Photo | Arthur Prod’hom

Riau Graubon / 18 heures

Lorsque nous avons considéré durant un certain temps une couleur déterminée, notre rétine produit la couleur complémentaire. Comme tout phénomène sensible, celui-ci possède son correspondant spirituel; aussi nous est-il permis de penser que, dans notre rapport avec le monde, nous saisissons celui-ci comme un tout.  Quand l’une quelconque de ses parties a requis démesurément notre attention, l’esprit appelle à soi comme un remède tout le reste qu’elle excluait.
Ce rapport traduit aussi notre faiblesse, qui est de ne pouvoir appréhender l’ensemble que dans le successif de l’existence. Et ce qui manque est d’abord saisi comme couleur complémentaire. Nous ne progressons pas en ligne droite, mais selon un mouvement sinueux, non point graduellement, mais d’un extrême à l’autre. Des écarts de cette espèce apparaissent comme inévitables; ils font partie de la vie, qui, de par sa nature, procède par pulsations, comme on le voit dans la respiration ou le mouvement du coeur. Nous parcourons cependant notre carrière spirituelle, pareils à l’aiguille de l’horloge qui se meut au battement alterné du balancier.

Ernest Jünger, Le Cœur aventureux (traduction Henri Thomas)

Les Sauges

Les Cullayes / 15 heures

Sur le chemin du Cap Misène et de là vers Procida, l’odeur de la mer me parut plus profonde, plus pénétrante et plus vivifiante que jamais. Chaque fois que je la respire en suivant l’étroite bordure que le flot aplanit, je sens en moi cette légèreté qui est le signe d’une liberté accrue. Il se peut que ce soit parce que cette odeur mélange intimement décomposition et fécondité; génération et destruction tiennent en elle la balance égale.
[…]
Nous ne trouvons pas ici cependant l’horreur des champs de bataille abandonnés par le guerrier, car ces confuses dépouilles sont sans trêve léchées par les langues minces et salées de la mer carnassière, qui flaire là la substance de son eau et veut à nouveau la boire. Cet inanimé touche aux sources de la vie, et c’est pourquoi son odeur est comme une médecine amère qui dissipe les angoisses de la fièvre.
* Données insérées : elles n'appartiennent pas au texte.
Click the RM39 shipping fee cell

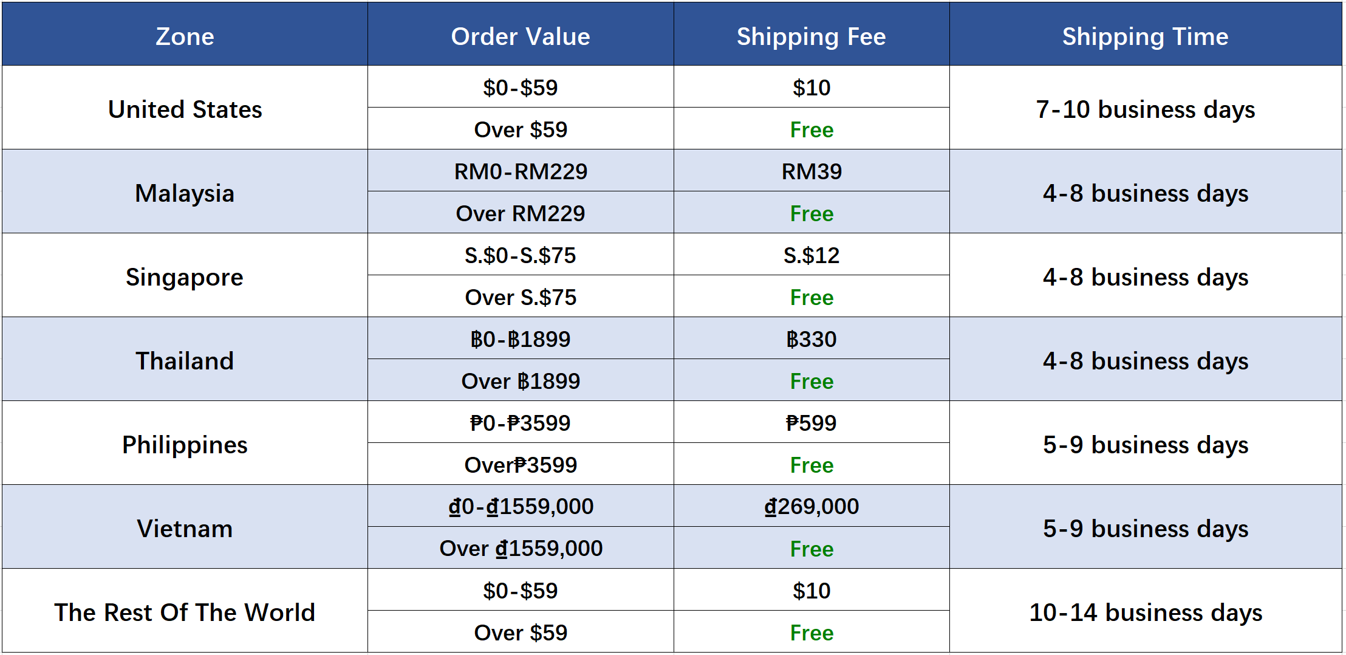(811, 171)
Puis, quand la mer bruit dans le lointain, comme l’un de ces gros coquillages que nous prenions, enfants, sur la cheminée pour y mettre l’oreille et dont la surface rose semblait parsemée de taches bleues par quelque riche maladie, il arrive que la proche idée de la mort verse dans notre sang cette goutte du Léthé qui nous dispose à la mélancolie songeuse et conjure la sombre mascarade de la destruction.